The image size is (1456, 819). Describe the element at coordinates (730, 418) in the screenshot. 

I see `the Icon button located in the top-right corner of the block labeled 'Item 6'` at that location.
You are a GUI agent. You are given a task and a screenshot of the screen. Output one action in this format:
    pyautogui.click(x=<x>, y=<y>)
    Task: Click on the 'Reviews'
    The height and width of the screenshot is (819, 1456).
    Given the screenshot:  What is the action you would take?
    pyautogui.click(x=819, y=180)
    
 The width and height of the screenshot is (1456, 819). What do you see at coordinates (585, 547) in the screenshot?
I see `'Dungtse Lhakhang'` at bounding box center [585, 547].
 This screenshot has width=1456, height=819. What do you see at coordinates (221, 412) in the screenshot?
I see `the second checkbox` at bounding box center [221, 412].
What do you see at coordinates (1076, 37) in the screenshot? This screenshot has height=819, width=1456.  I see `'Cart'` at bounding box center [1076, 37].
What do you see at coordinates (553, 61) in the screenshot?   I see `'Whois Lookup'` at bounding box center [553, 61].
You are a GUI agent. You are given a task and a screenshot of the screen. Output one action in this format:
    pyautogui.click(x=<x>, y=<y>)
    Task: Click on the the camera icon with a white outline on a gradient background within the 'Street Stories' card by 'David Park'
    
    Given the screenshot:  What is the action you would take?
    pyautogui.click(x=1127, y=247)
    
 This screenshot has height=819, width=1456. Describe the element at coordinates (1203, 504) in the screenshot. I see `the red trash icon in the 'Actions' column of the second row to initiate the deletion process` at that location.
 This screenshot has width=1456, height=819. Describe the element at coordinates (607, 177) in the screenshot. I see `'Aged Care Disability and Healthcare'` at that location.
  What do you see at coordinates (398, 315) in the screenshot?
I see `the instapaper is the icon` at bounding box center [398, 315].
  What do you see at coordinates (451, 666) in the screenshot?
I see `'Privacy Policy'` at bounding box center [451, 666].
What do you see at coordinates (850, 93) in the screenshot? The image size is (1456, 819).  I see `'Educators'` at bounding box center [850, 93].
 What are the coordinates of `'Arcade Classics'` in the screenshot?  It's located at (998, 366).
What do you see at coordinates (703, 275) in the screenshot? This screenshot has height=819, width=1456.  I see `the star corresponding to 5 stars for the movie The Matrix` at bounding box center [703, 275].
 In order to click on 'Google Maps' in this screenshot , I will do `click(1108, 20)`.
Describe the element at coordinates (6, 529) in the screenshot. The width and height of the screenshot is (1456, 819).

▸ **The exercise**:
Could you rewrite all of the items above with "GUI agent" replaced by "desktop assistant" and everything else left unchanged?

▸ **Final result**:
The image size is (1456, 819). Describe the element at coordinates (730, 418) in the screenshot. 

I see `the Icon button located in the top-right corner of the block labeled 'Item 6'` at that location.
You are a desktop assistant. You are given a task and a screenshot of the screen. Output one action in this format:
    pyautogui.click(x=<x>, y=<y>)
    Task: Click on the 'Reviews'
    The height and width of the screenshot is (819, 1456).
    Given the screenshot:  What is the action you would take?
    pyautogui.click(x=819, y=180)
    
 The width and height of the screenshot is (1456, 819). What do you see at coordinates (585, 547) in the screenshot?
I see `'Dungtse Lhakhang'` at bounding box center [585, 547].
 This screenshot has width=1456, height=819. What do you see at coordinates (221, 412) in the screenshot?
I see `the second checkbox` at bounding box center [221, 412].
What do you see at coordinates (1076, 37) in the screenshot? This screenshot has height=819, width=1456.  I see `'Cart'` at bounding box center [1076, 37].
What do you see at coordinates (553, 61) in the screenshot?   I see `'Whois Lookup'` at bounding box center [553, 61].
You are a desktop assistant. You are given a task and a screenshot of the screen. Output one action in this format:
    pyautogui.click(x=<x>, y=<y>)
    Task: Click on the the camera icon with a white outline on a gradient background within the 'Street Stories' card by 'David Park'
    
    Given the screenshot:  What is the action you would take?
    pyautogui.click(x=1127, y=247)
    
 This screenshot has height=819, width=1456. Describe the element at coordinates (1203, 504) in the screenshot. I see `the red trash icon in the 'Actions' column of the second row to initiate the deletion process` at that location.
 This screenshot has width=1456, height=819. Describe the element at coordinates (607, 177) in the screenshot. I see `'Aged Care Disability and Healthcare'` at that location.
  What do you see at coordinates (398, 315) in the screenshot?
I see `the instapaper is the icon` at bounding box center [398, 315].
  What do you see at coordinates (451, 666) in the screenshot?
I see `'Privacy Policy'` at bounding box center [451, 666].
What do you see at coordinates (850, 93) in the screenshot? The image size is (1456, 819).  I see `'Educators'` at bounding box center [850, 93].
 What are the coordinates of `'Arcade Classics'` in the screenshot?  It's located at (998, 366).
What do you see at coordinates (703, 275) in the screenshot? This screenshot has height=819, width=1456.  I see `the star corresponding to 5 stars for the movie The Matrix` at bounding box center [703, 275].
 In order to click on 'Google Maps' in this screenshot , I will do `click(1108, 20)`.
Describe the element at coordinates (6, 529) in the screenshot. The width and height of the screenshot is (1456, 819).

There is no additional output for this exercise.